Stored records
[Start of Attachment]
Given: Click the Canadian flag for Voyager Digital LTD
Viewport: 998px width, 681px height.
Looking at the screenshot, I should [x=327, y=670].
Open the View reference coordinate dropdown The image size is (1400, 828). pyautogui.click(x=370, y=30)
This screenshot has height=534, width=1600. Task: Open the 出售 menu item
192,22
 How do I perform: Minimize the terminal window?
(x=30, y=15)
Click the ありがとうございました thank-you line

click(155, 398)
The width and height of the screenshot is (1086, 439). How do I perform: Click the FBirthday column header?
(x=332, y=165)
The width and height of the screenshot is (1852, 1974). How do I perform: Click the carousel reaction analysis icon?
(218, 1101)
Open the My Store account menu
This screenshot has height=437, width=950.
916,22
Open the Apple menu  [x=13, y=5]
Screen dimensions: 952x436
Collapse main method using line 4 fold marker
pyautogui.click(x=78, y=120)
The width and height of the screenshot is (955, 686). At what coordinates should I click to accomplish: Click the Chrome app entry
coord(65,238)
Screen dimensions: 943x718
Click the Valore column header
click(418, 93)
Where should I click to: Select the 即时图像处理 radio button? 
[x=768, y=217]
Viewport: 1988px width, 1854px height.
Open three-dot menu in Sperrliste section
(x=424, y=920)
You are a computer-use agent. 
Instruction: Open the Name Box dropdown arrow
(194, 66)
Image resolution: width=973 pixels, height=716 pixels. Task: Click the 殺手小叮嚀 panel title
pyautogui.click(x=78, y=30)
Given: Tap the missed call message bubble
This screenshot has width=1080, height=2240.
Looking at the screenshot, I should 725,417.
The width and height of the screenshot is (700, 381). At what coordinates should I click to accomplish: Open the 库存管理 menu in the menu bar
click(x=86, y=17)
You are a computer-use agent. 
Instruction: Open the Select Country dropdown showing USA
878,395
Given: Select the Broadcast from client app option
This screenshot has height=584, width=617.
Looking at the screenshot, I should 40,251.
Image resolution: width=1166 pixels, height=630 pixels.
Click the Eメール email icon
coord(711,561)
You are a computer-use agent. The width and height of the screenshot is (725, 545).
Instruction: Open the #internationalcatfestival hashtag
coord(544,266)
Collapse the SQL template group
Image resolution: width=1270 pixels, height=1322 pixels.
[End of Attachment]
Activity
Filter the data above down to lines with the word "Given", and copy them.

Answer to this task
Given: Click the Canadian flag for Voyager Digital LTD
Given: Tap the missed call message bubble
Given: Select the Broadcast from client app option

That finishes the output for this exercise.